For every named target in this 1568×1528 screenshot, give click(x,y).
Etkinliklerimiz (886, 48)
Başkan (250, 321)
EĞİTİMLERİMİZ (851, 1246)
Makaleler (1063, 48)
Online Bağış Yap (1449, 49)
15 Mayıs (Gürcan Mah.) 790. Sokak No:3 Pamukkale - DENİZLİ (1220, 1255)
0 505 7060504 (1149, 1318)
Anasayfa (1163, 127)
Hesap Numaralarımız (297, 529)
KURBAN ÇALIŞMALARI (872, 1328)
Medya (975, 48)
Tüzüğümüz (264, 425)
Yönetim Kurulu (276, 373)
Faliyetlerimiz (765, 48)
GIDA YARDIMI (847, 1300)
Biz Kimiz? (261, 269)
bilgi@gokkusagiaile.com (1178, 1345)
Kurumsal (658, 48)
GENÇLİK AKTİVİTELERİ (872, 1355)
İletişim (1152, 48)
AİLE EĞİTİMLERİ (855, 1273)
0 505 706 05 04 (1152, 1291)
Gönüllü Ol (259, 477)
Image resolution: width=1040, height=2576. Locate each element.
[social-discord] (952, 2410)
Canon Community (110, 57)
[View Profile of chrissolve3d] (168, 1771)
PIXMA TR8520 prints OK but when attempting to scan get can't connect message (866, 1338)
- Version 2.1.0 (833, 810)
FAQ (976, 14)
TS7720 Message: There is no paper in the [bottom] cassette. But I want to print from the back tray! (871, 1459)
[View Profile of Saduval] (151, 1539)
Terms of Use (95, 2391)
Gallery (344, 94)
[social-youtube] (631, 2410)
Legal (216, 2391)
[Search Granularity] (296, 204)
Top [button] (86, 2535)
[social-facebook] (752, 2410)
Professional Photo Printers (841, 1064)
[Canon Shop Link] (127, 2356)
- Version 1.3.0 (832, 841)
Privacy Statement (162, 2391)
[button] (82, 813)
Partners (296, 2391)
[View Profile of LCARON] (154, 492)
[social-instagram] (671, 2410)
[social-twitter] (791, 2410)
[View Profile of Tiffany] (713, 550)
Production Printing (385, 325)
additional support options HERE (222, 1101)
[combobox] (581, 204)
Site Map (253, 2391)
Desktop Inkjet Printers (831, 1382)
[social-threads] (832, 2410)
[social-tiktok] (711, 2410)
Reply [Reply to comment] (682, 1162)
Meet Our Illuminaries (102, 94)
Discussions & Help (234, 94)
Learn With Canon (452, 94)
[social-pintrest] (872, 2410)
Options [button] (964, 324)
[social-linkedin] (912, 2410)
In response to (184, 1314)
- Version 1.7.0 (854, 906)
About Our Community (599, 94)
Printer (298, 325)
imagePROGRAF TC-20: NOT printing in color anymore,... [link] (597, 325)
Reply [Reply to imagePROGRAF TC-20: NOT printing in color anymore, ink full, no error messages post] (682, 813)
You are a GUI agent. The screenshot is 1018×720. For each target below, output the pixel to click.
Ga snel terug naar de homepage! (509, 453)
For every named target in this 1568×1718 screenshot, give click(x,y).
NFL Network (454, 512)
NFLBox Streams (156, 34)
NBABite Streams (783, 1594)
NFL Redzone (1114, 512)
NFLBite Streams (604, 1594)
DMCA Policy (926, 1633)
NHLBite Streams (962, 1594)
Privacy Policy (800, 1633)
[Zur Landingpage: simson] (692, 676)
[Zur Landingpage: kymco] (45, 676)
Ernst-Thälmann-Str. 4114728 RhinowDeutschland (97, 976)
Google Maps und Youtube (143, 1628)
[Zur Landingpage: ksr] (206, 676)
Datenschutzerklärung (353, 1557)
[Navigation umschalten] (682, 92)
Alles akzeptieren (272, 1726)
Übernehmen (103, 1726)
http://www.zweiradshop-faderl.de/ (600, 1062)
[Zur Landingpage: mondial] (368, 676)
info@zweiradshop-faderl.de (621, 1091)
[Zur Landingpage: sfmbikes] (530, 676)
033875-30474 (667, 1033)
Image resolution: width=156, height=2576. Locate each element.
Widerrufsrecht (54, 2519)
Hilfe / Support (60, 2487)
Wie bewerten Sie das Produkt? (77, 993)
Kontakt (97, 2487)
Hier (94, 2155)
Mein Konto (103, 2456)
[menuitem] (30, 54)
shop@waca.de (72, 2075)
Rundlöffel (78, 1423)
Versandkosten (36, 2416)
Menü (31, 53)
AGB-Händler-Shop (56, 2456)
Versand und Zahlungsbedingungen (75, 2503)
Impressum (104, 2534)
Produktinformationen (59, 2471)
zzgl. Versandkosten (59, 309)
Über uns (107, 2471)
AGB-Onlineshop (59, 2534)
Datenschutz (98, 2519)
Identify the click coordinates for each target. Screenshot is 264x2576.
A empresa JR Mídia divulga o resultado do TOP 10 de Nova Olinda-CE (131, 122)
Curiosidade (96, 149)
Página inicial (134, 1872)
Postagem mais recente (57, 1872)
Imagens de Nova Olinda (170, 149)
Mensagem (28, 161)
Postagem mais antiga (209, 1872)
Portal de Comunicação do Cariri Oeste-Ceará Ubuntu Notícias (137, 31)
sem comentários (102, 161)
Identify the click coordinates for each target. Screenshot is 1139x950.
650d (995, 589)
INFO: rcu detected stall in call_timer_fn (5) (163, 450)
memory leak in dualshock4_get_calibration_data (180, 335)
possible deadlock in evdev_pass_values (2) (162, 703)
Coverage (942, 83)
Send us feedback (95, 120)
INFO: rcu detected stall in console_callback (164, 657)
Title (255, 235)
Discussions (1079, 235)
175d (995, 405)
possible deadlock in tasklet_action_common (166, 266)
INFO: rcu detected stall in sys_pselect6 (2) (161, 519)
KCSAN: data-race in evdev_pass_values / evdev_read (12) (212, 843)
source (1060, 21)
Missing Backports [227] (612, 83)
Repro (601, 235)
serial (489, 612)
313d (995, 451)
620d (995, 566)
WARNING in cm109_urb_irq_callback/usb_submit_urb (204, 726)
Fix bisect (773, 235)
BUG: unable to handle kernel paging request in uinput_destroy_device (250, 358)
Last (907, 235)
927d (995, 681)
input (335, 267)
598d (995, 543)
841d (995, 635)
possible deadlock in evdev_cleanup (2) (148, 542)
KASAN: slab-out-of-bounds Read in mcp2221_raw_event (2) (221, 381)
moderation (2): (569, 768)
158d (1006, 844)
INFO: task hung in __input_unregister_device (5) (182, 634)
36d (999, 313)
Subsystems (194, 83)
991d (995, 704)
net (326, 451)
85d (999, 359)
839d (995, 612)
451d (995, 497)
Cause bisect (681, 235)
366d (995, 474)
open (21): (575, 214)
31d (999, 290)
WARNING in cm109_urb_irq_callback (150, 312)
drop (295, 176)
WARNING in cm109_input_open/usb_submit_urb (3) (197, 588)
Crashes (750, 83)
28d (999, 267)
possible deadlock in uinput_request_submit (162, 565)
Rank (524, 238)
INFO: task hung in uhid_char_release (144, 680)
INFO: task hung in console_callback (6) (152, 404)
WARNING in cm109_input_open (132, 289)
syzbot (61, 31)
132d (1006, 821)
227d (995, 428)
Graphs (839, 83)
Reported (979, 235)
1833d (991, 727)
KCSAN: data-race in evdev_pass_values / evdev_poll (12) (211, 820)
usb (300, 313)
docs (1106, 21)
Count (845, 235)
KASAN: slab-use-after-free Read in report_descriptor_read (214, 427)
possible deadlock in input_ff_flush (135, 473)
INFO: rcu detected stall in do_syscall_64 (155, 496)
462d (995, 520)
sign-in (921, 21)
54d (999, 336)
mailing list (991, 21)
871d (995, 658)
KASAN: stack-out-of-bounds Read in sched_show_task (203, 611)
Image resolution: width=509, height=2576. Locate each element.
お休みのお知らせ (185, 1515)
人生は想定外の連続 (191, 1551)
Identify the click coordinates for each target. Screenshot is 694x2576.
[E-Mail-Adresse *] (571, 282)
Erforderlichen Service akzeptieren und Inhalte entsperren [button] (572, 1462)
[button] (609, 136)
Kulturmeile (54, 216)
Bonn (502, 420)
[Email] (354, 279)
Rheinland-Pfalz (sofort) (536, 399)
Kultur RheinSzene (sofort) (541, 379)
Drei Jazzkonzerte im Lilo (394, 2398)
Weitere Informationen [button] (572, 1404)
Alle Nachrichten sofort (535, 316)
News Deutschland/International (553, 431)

____________________

Short exercise: Copy out the records from the line containing "[View Profile of chrissolve3d] (168, 1771)" through the line containing "Desktop Inkjet Printers (831, 1382)", both included, with every character unchanged.

Answer to this task:
[View Profile of chrissolve3d] (168, 1771)
PIXMA TR8520 prints OK but when attempting to scan get can't connect message (866, 1338)
- Version 2.1.0 (833, 810)
FAQ (976, 14)
TS7720 Message: There is no paper in the [bottom] cassette. But I want to print from the back tray! (871, 1459)
[View Profile of Saduval] (151, 1539)
Terms of Use (95, 2391)
Gallery (344, 94)
[social-youtube] (631, 2410)
Legal (216, 2391)
[Search Granularity] (296, 204)
Top [button] (86, 2535)
[social-facebook] (752, 2410)
Professional Photo Printers (841, 1064)
[Canon Shop Link] (127, 2356)
- Version 1.3.0 (832, 841)
Privacy Statement (162, 2391)
[button] (82, 813)
Partners (296, 2391)
[View Profile of LCARON] (154, 492)
[social-instagram] (671, 2410)
[social-twitter] (791, 2410)
[View Profile of Tiffany] (713, 550)
Production Printing (385, 325)
additional support options HERE (222, 1101)
[combobox] (581, 204)
Site Map (253, 2391)
Desktop Inkjet Printers (831, 1382)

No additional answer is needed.